Was habe ich genau vor ?

• Es soll eine ruhige Gilde werden, das heißt keine Zwänge, einfach in Ruhe spielen können.
• Später sollen, wenn es die Mitgliederanzahl etc. zulässt, dann Instanzen,Raids etc. zusammen in Angriff genommen werden.
• Gemeinsames Miteinander.
• Es soll eine gewisse Mitgliederanzahl nicht überschreiten (es soll keine Massengilde werden, wobei ich noch nicht weiß wieviel Mitglieder die Gilde maximal haben soll).
• Von jedem Spieler sollten sich maximal 3 Chars in der Gilde befinden (so kann man sich besser auf einen Char konzentrieren).

Was sollte man mitbringen ?

• Gutes Benehmen
• Guter Umgangston
• Hilfsbereitschaft (das heißt man sollte Bereitschaft zeigen, wenn jemand Hilfe braucht oder Fragen hat).Man wird natürlich auch seine Ruhe haben.
• Aktiv sein (das bedeutet nicht nur 1-3 mal im Monat online sein.
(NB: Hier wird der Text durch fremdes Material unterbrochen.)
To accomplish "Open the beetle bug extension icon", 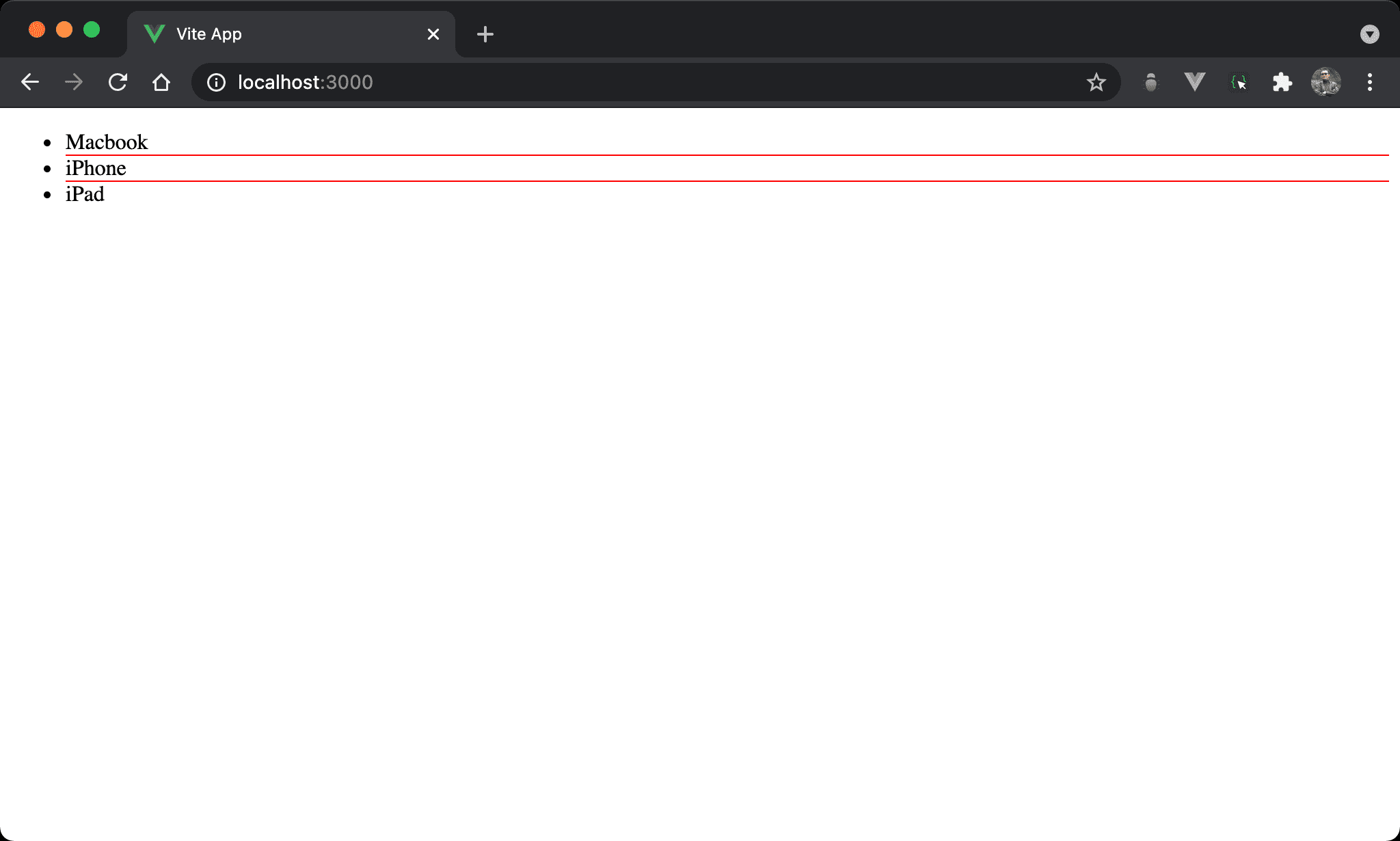I will coord(1151,82).
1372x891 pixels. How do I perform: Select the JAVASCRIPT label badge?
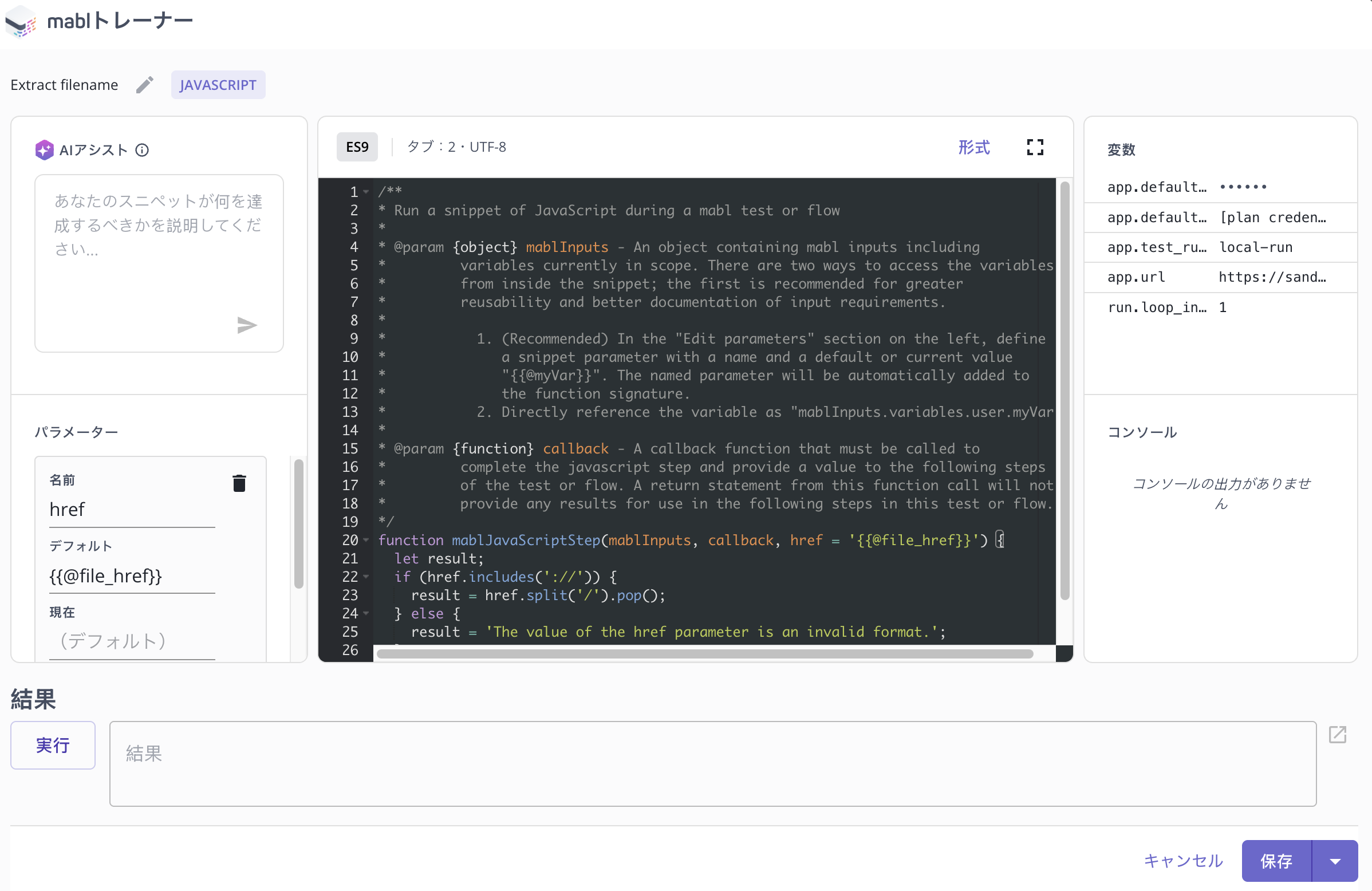point(218,84)
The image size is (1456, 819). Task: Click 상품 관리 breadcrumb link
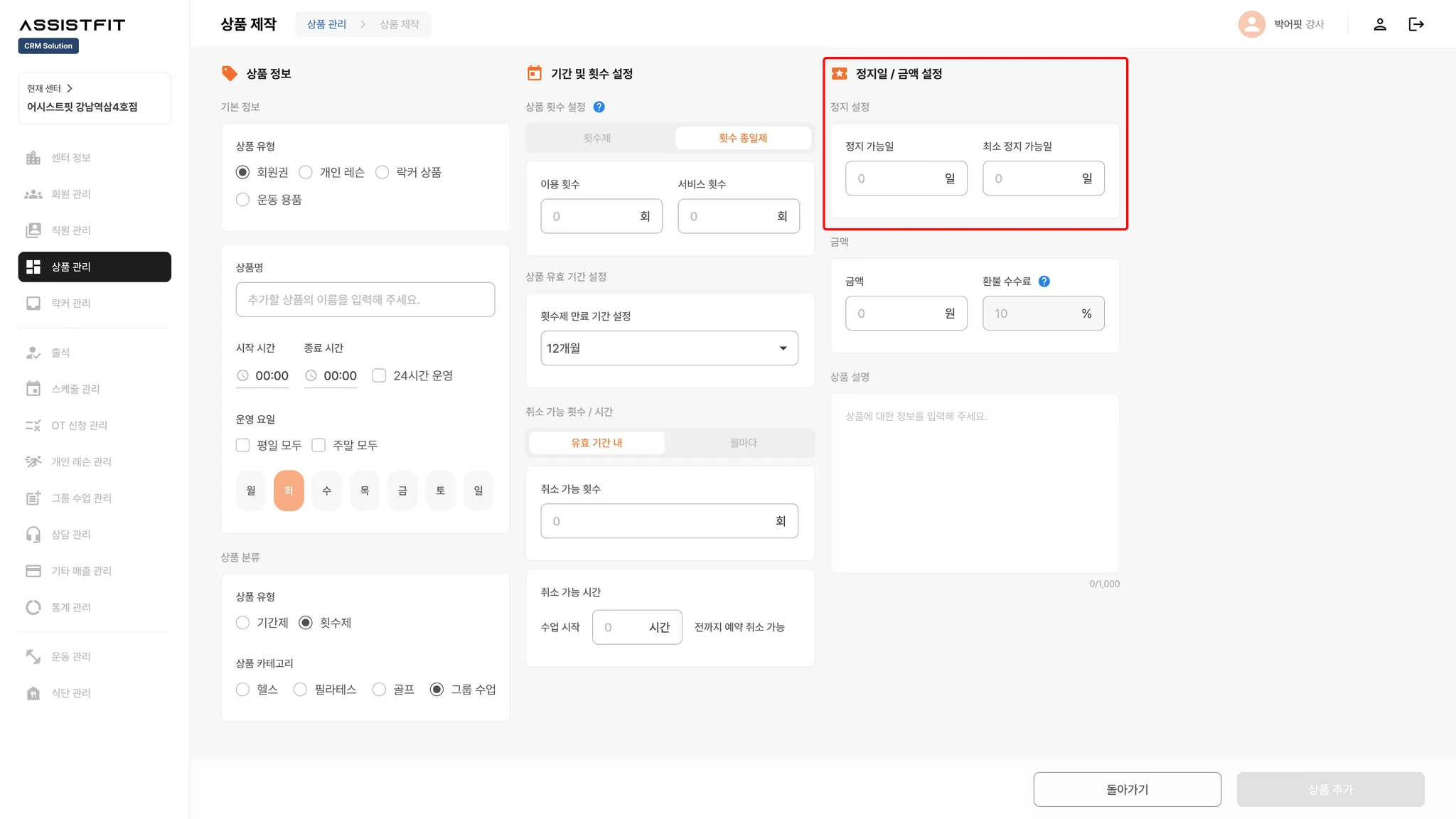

Welche Spieler möchte ich ansprechen ?

• Gerne gesehen sind neue Spieler, die erst angefangen haben zu Spielen, bzw. noch nicht lange dabei sind.
• Auch gerne gesehen sind Main Charakter (finde ich persöhnlich besser, den spielt man öfters und levelt Ihn auch schneller).
• Klasse und Level sind egal.
• Das Alter finde ich nicht wichtig, jeder ist willkommen.

Also wenn DU ein Teil so einer Gilden Gemeinschaft sein willst :

• Wo Spaß und Ruhe an erster Stelle steht.
• DU mithelfen kannst die Gilde zum Erfolg zu führen (Instanzen,Raids,Ruf etc.).
• Dir Hilfsbereitschaft wichtig ist.

Dann melde Dich doch einfach hier 

Später sollen noch :

• Teamspeak 3
• Gilden Homepage

Dazu kommen, wenn es gut läuft.


----------



## TheMoon (8. Juni 2015)

Kann geschlossen werden

 

closed


----------